● Request: Copy the material below word for word, keeping every line in its original order. Leave the pictures out of your copy.

--- Start Supplied data ---

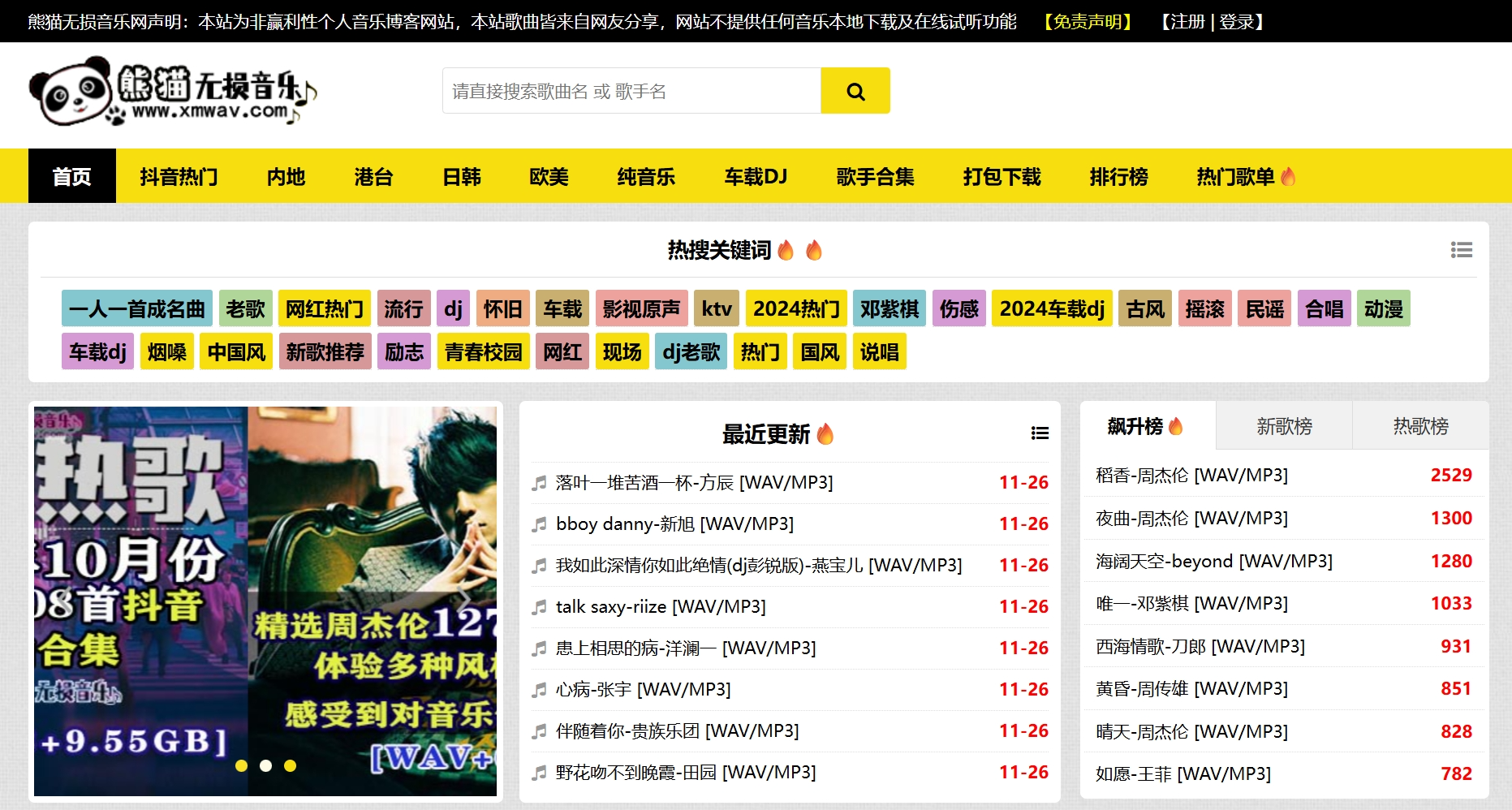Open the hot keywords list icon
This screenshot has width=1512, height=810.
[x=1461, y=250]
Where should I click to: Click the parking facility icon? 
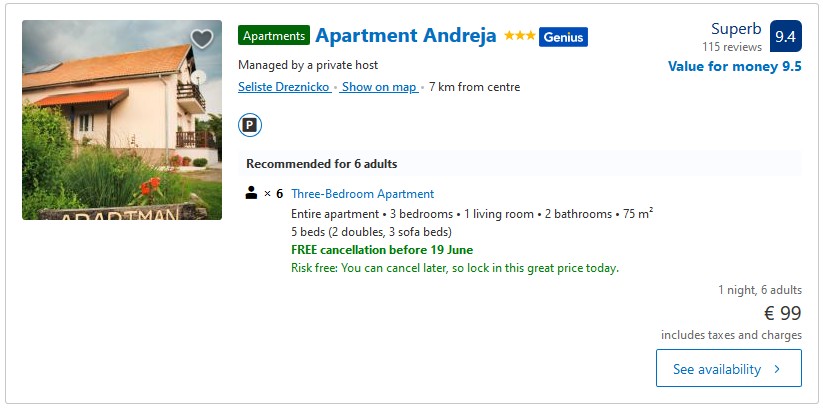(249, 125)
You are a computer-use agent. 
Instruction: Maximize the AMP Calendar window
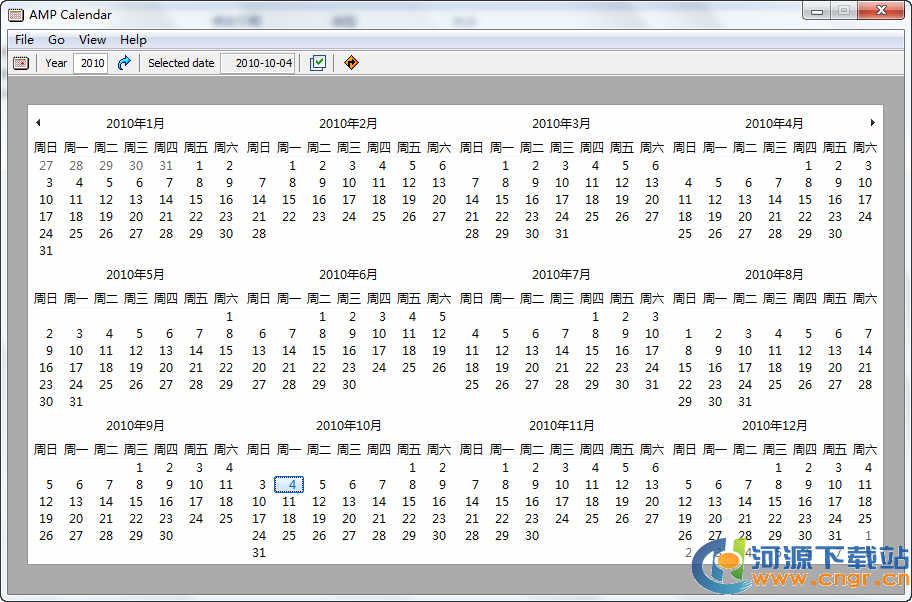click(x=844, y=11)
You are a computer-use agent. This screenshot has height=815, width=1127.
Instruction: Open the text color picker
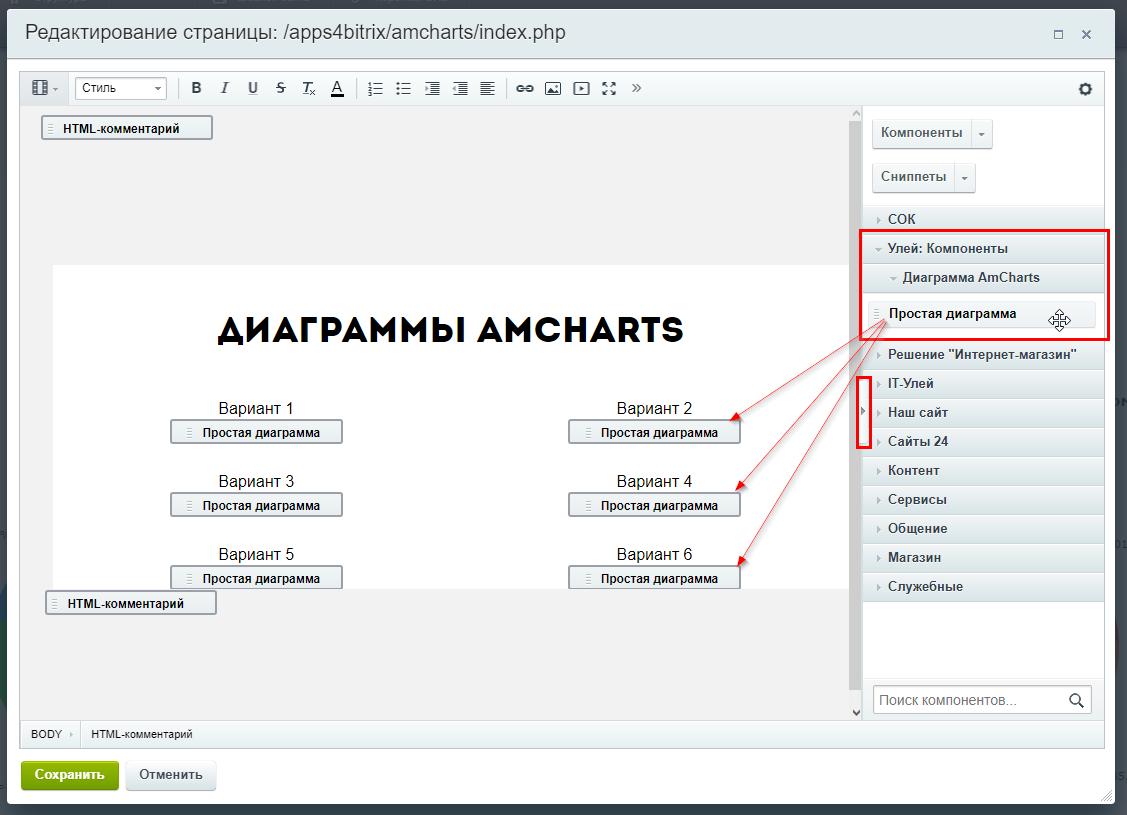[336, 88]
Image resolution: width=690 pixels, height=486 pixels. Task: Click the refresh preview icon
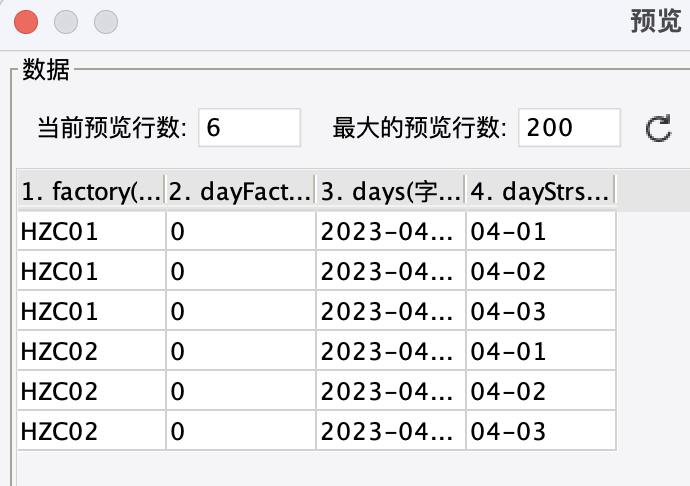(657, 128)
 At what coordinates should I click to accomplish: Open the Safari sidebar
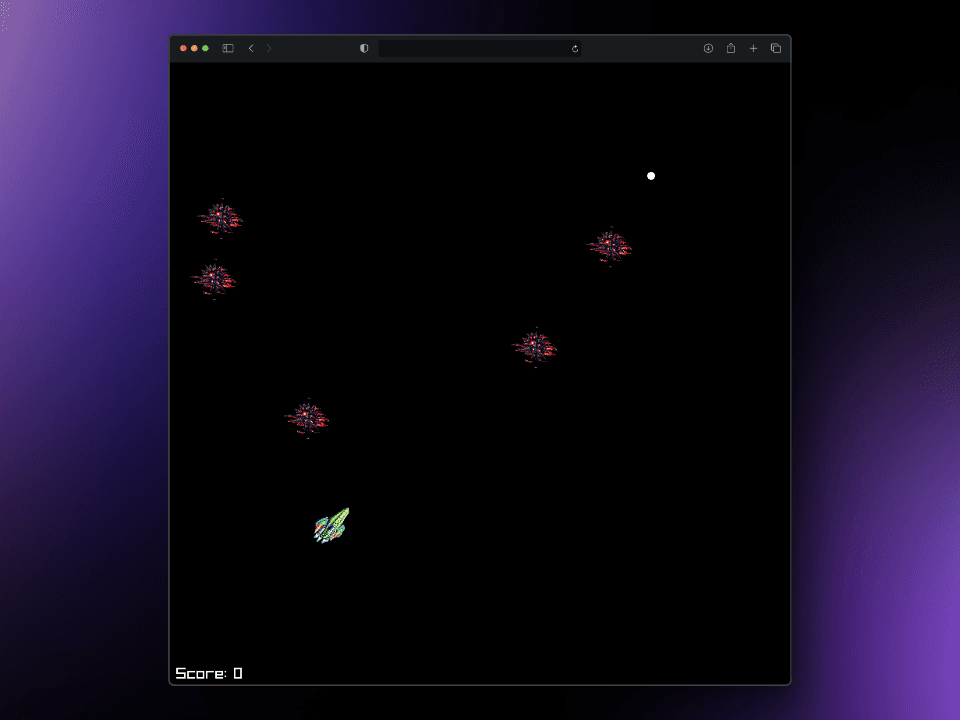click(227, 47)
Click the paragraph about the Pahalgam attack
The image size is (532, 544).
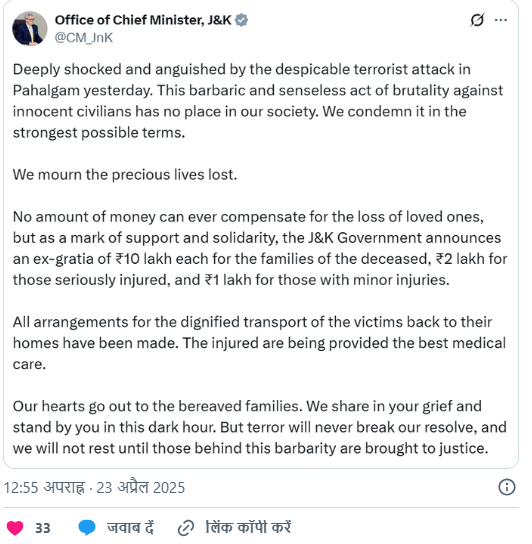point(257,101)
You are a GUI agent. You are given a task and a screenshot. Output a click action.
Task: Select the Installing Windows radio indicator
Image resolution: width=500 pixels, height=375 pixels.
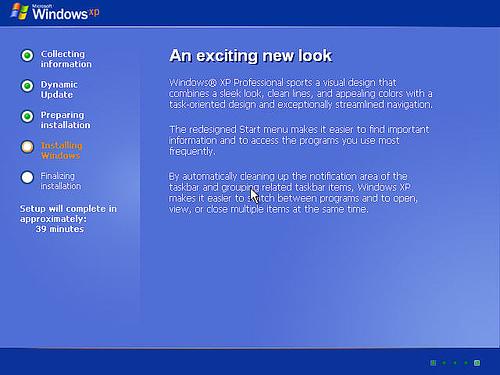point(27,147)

--- End Supplied data ---

● Output for this exercise:
Open the hot keywords list icon
This screenshot has width=1512, height=810.
[x=1461, y=250]
Where should I click to: Click the parking facility icon? 
(249, 125)
You are a computer-use agent. 
Instruction: Maximize the AMP Calendar window
click(x=844, y=11)
You are a computer-use agent. This screenshot has height=815, width=1127.
Instruction: Open the text color picker
[336, 88]
Image resolution: width=690 pixels, height=486 pixels. Task: Click the refresh preview icon
(657, 128)
 At what coordinates should I click to accomplish: Open the Safari sidebar
click(227, 47)
Click the paragraph about the Pahalgam attack
The image size is (532, 544).
point(257,101)
You are a GUI agent. You are given a task and a screenshot. Output a click action.
Task: Select the Installing Windows radio indicator
Image resolution: width=500 pixels, height=375 pixels.
point(27,147)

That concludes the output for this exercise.